WORK TASK
Only the lines from the one holding "Where should I" to the end of the data should be echoed, exactly as they appear, minus the pictures.

=== INFORMATION PROVIDED ===

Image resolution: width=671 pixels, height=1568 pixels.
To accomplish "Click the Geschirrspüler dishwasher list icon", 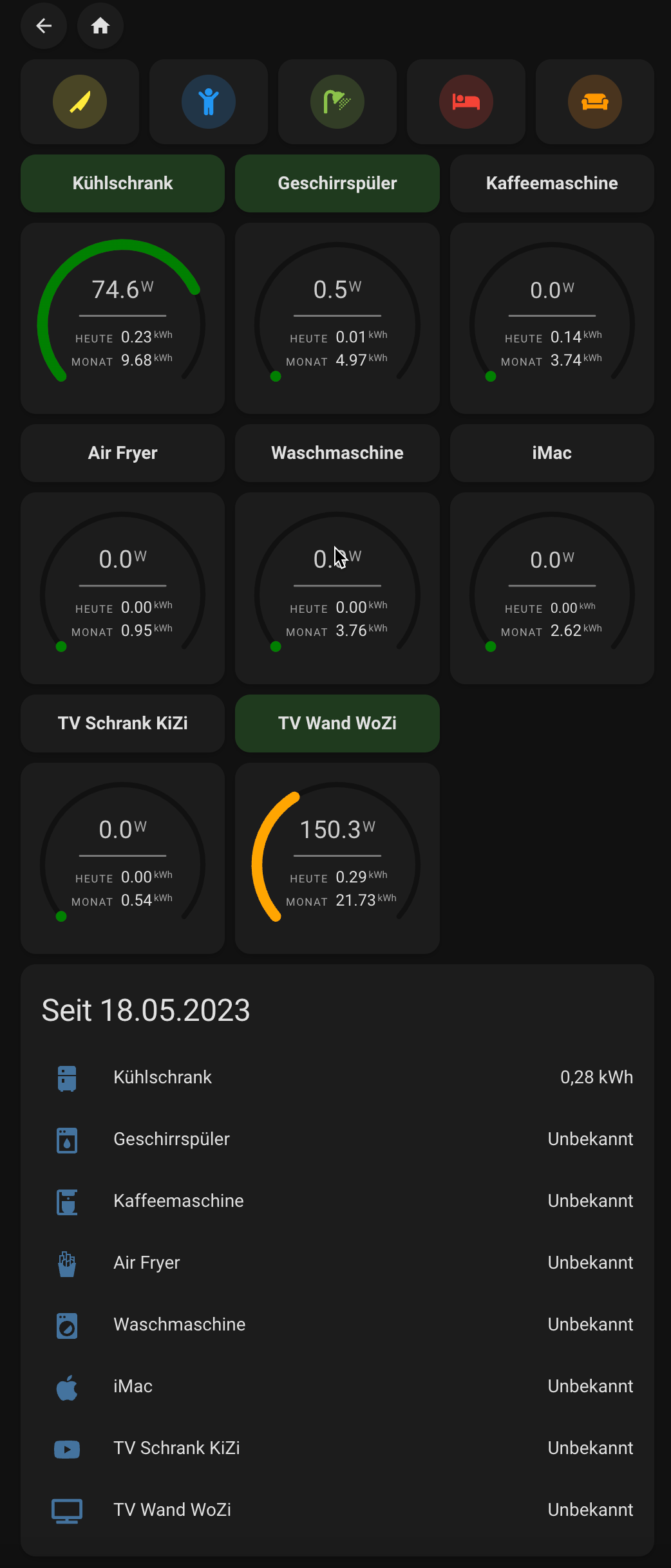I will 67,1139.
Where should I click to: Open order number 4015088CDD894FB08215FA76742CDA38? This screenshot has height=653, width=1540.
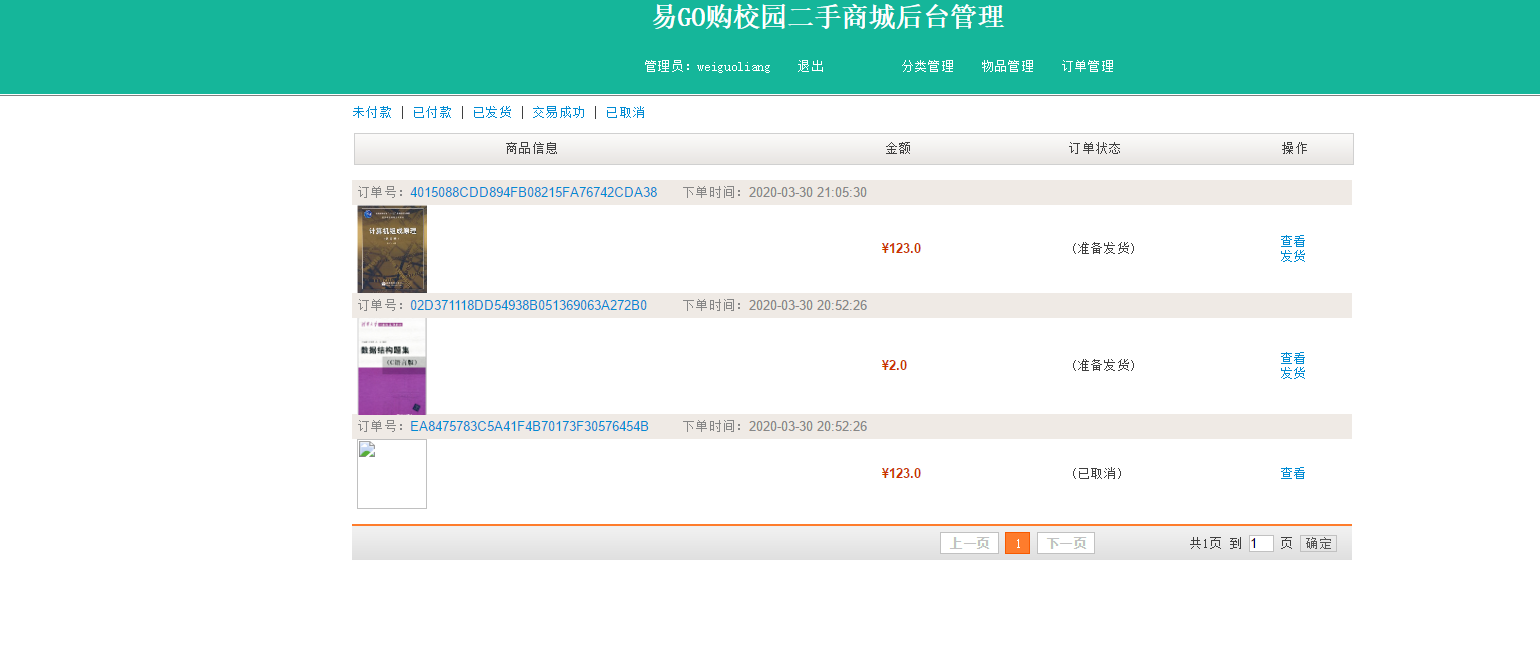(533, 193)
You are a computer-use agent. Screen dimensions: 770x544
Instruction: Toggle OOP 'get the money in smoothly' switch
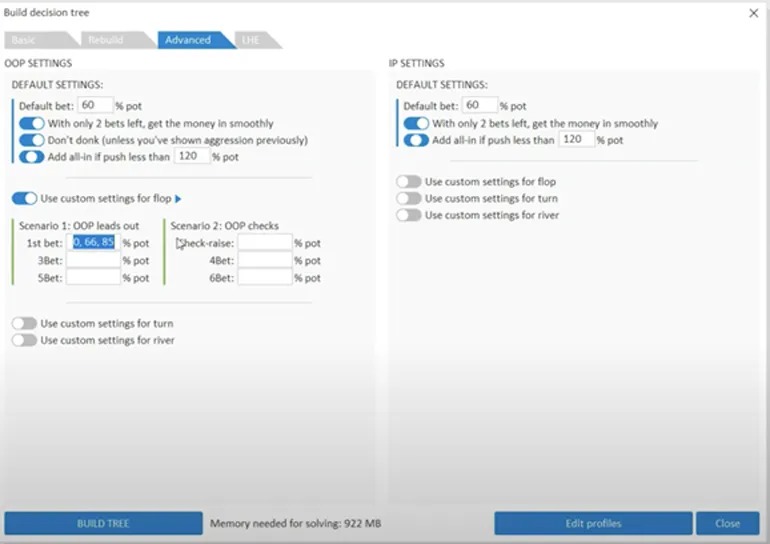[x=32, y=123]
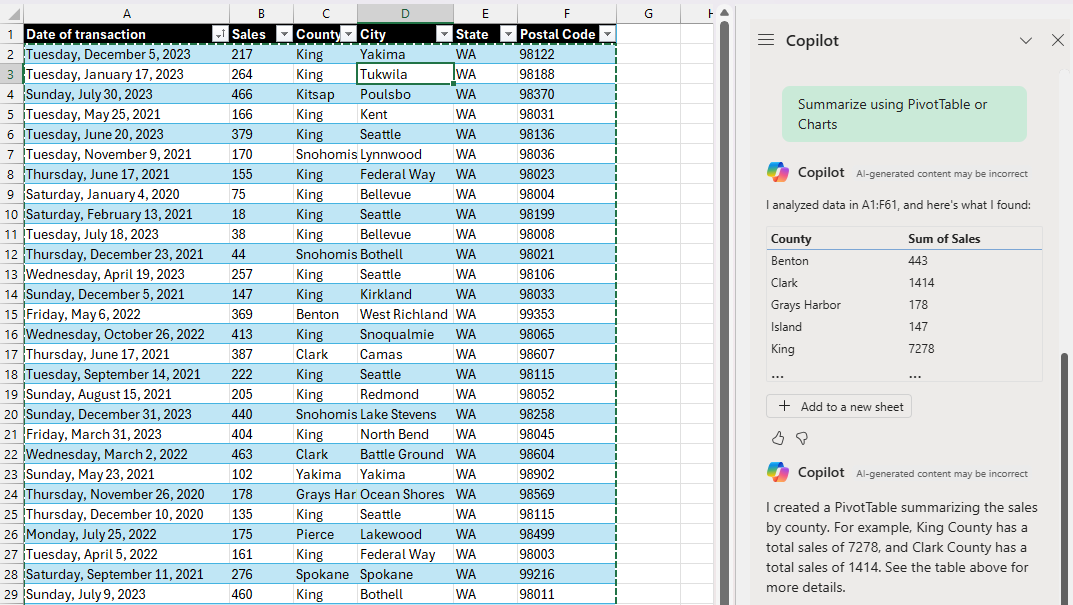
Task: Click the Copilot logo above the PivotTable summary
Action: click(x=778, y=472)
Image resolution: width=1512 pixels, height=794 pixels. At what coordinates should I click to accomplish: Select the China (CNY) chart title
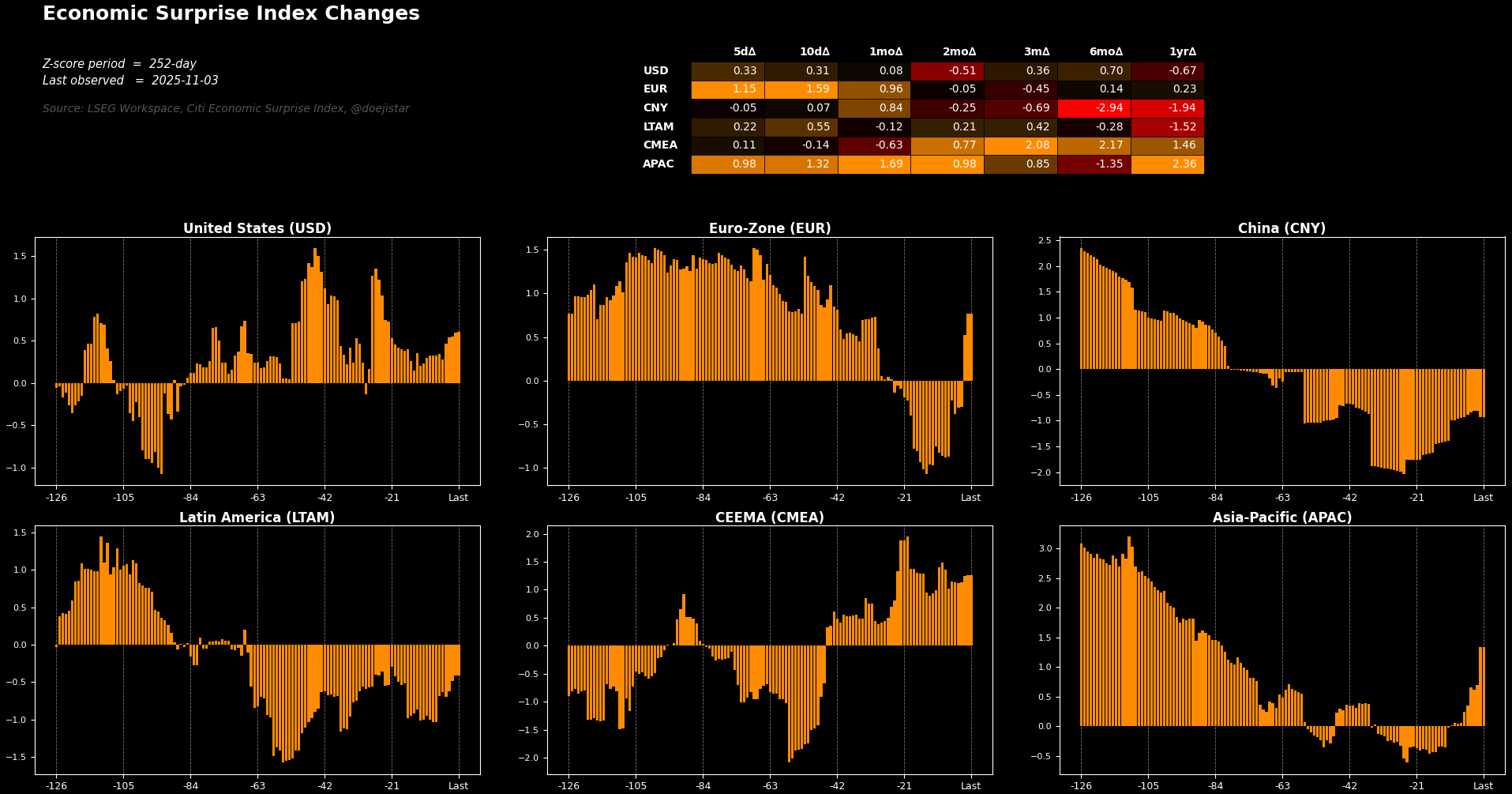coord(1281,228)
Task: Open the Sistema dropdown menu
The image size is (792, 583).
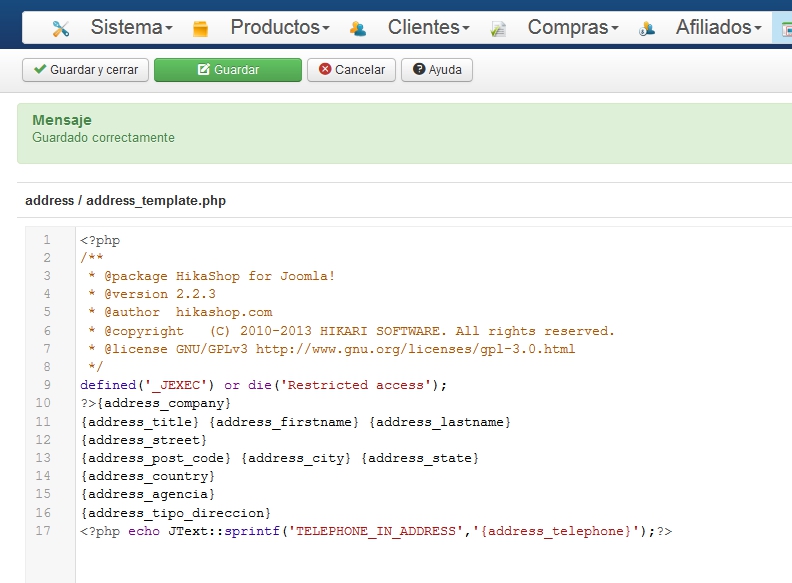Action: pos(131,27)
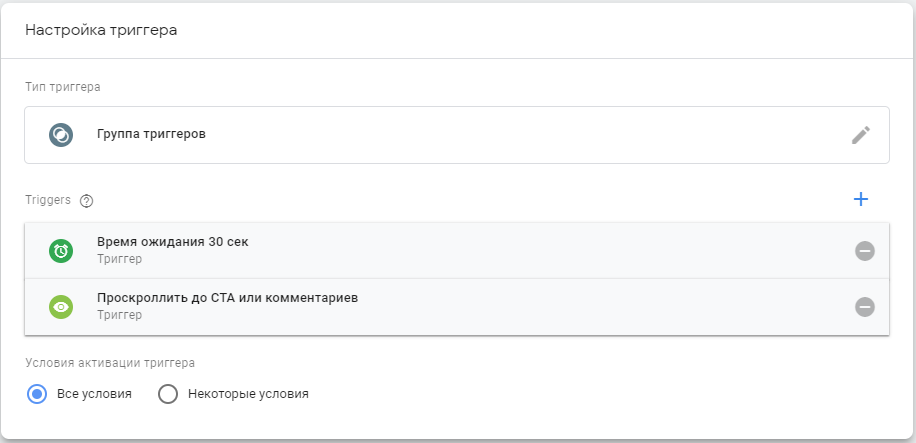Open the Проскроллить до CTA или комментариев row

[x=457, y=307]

===

ANSWER TO THE PROBLEM
Where should I click to: Open order number 4015088CDD894FB08215FA76742CDA38? This screenshot has height=653, width=1540.
(533, 193)
You are a computer-use agent. Screen dimensions: 770x544
Instruction: Toggle OOP 'get the money in smoothly' switch
[x=32, y=123]
Task: Click the Copilot logo above the PivotTable summary
Action: click(x=778, y=472)
Image resolution: width=1512 pixels, height=794 pixels. At what coordinates should I click to accomplish: Select the China (CNY) chart title
coord(1281,228)
Task: Open the Sistema dropdown menu
The image size is (792, 583).
Action: pos(131,27)
Open the Проскроллить до CTA или комментариев row

[x=457, y=307]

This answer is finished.